Environmental Leader November 28, 2016
If there is an ideal energy form, it is nuclear fusion. But the technology is one of those that is always within reach but still so far away. With that, though, the Massachusetts Institute of Technology says that it is advancing the ball, as is a group of nations hard at work trying to build the first fusion reactor before 2035.
ITER, or the International Nuclear Fusion Project, is a partnership among the Europe Union’s member states, the United States, Russia, China, India and South Korea to get a fusion demonstration project up -and-running. At least $20 billion has gone into that research and development – and far more will be required.
“Despite fusion’s tantalizing benefits, it has been largely ignored in energy policy discussions because it is viewed as a technology too immature to affect energy production over the next few decades, when it is most needed,” says the Lawrence Livermore National Laboratory. The lab, which is part of a $3.5 billion research effort to help commercialize fusion, says that the United States is in a “unique position to change this paradigm.”
ITERs’ critics are saying that it is pipe dream, or the equivalent of Star Wars that was purported in the 1980s to be the next great defensive weapon that would insulate the United States from all nuclear bombs. ITER’s supporters, however, are responding that nuclear fusion must be commercialized because the fuel alternatives will not solve the world’s energy woes.
Meantime, MIT researchers have created the highest plasma temperatures and pressures ever within the scope of its test reactor, called the Alcator C-Mod. What that does is force atoms to fuse together, which creates enormous amounts of energy.
“This is a remarkable achievement that highlights the highly successful Alcator C-Mod program at MIT,” says Dale Meade, former deputy director at the Princeton Plasma Physics Laboratory, in an MIT release. “The record plasma pressure validates the high-magnetic-field approach as an attractive path to practical fusion energy.”

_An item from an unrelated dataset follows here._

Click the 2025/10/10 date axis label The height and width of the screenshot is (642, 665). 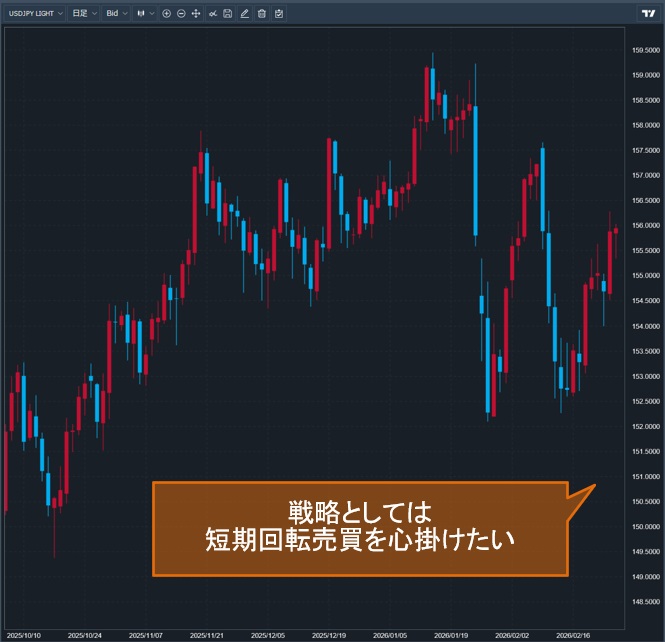[x=25, y=634]
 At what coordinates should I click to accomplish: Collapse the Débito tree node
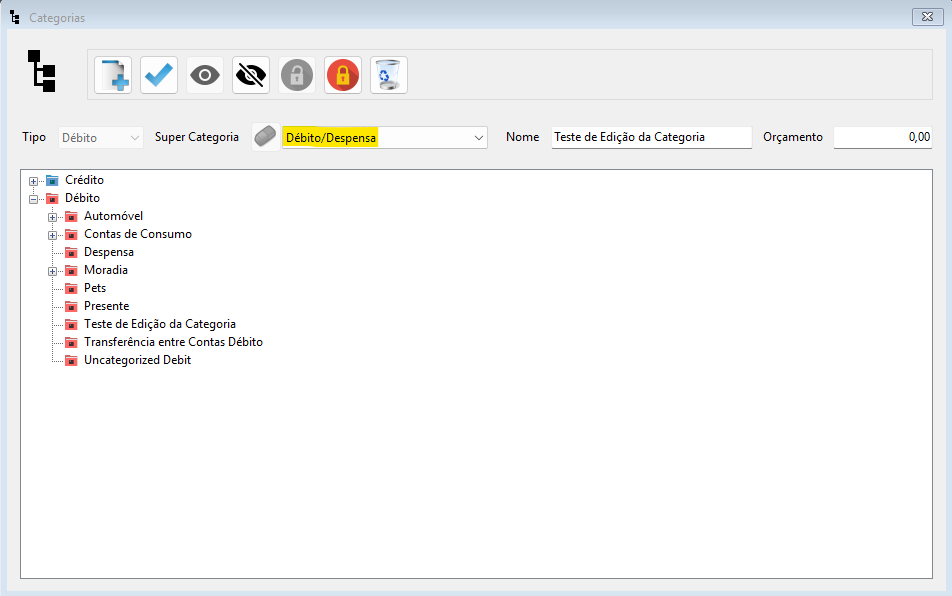pyautogui.click(x=34, y=199)
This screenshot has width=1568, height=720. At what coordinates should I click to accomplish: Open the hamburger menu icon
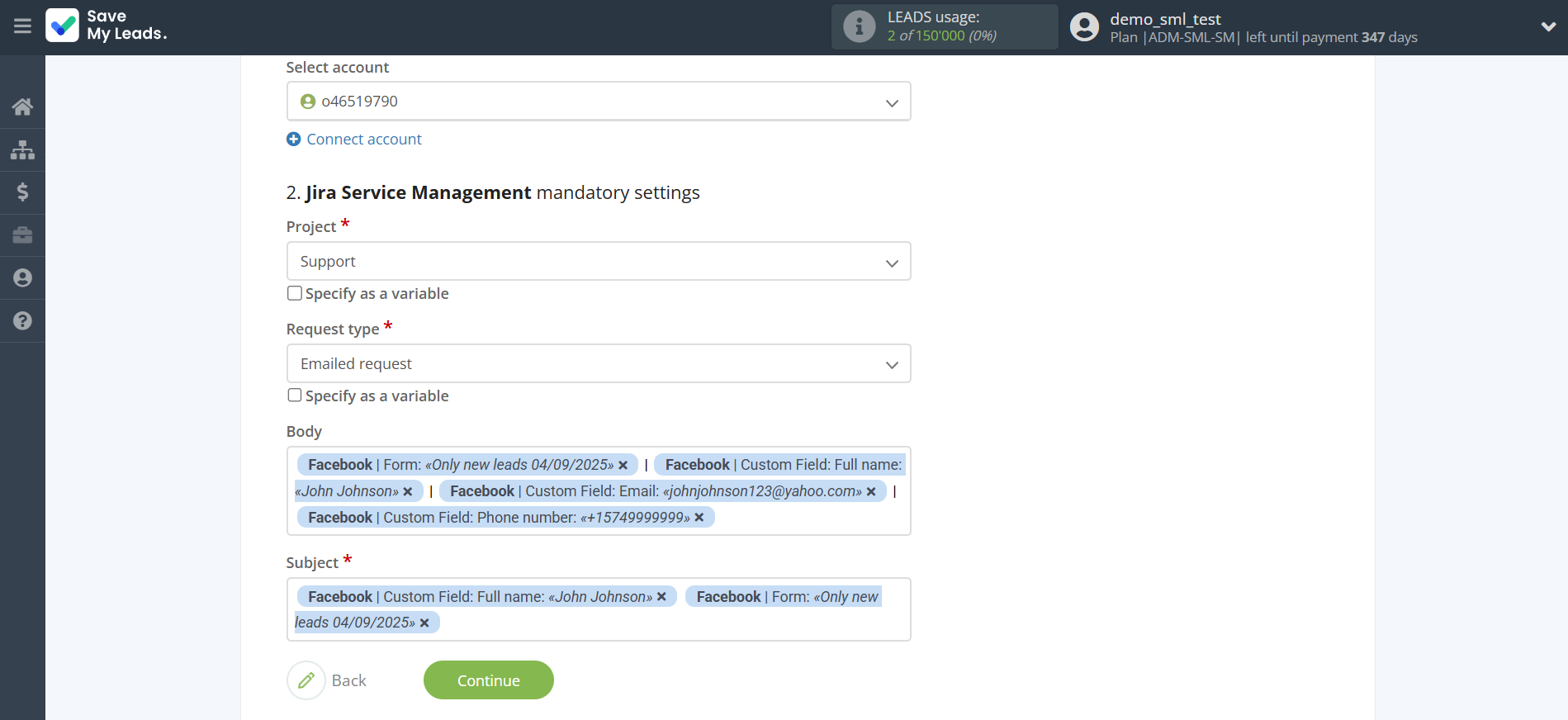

Today’s nuclear reactors use fission that produces energy when atoms are split apart. In contrast, fusion releases energy as atoms are combined — a process that thus far consumes more energy than it generates. The aim is to heat hydrogen gas to more than 100 million degrees Celsius so that the atoms will fuse together instead of bouncing off one another. The end result of that fusion process is the production of 10 million times more power than a typical chemical reaction, such as the burning of fossil fuel.
It’s will be a long slog ahead. By the time the science is primed, the energy landscape may look very different from what it does today. Nevertheless, there are immediate benefits to the nations that helping to fund ITER: Magnet technology is one area, which is used in medical devices such as magnetic resonance imagery that allows doctor’s see completely inside the human brain.
The good news with regard to fusion is that some of the technical hurdles are getting solved. Today, scientists are said to be able to heat that the hydrogen gases to the extreme levels that are needed to start the fusion process. Some, such as the Oak Ridge National Laboratory in Tennessee, are trying to figure out “cold fusion” that is a low temperature nuclear reaction.
Advocates of fusion say that the science can be conquered. It’s the political will that is required to edge ahead. They say that the current global energy market is now valued at $3 trillion a year — an amount that will expand proportionately as developing nations modernize their economies. Much of that consumption is fossil fuel-fired and any energy source that can displace that value would help better the human condition and the environment, they say.
“Nuclear fusion is the process by which the sun works,” says a statement by Lockheed Martin’s Skunk Works fusion program. “Our concept will mimic that process within a compact magnetic container and release energy in a controlled fashion to produce we can use.”
Lockheed goes on to say that its truck-sized reactor could provide energy for 100,000 people. Why so small when most such projects would take up a football field? It says the concept uses a high fraction of the magnetic field pressure to make its devices 10-times smaller than previous projects.
And not only is it smaller, but it is then able to handle temperatures of up to hundreds of millions degrees, which can be released in a controlled fashion. That heat will then drive turbine generators by replacing combustion chambers with simple heat exchangers, says Lockheed.
The central question, though, is whether the process can ever yield enough heat to fuse permanently those atoms that are needed to commercialize such power. And by extension, whether it will ever become commercially available.
“Fusion will never be a practical source because it requires vast resources and technical capital,” says John Kutsch, executive director of the Thorium Energy Alliance, in an earlier talk with this reporter. “On paper it looks awesome. But when you get down to practicalities, it is beyond our capabilities.”
Nevertheless, there are some believers out there, including Peter Thiel, who is a venture capitalist advising President-elect Donald Trump. He is investing in Helion Energy. Then there’s also Amazon’s Jeff Bezos is investing in Canada-based General Fusion while Microsoft co-founder Paul Allen is investing in Irvine, Calif.-based Tri-Alpha Energy.
Scientists and engineers are actively working on the next generation nuclear reactors that utilize fission. Those are just around the corner and they are very real. Nuclear fusion, however, is more distant, and nations are driven to solve more immediate problems. That’s why its supporters are keeping up the political pressure as a way to move the technology ahead.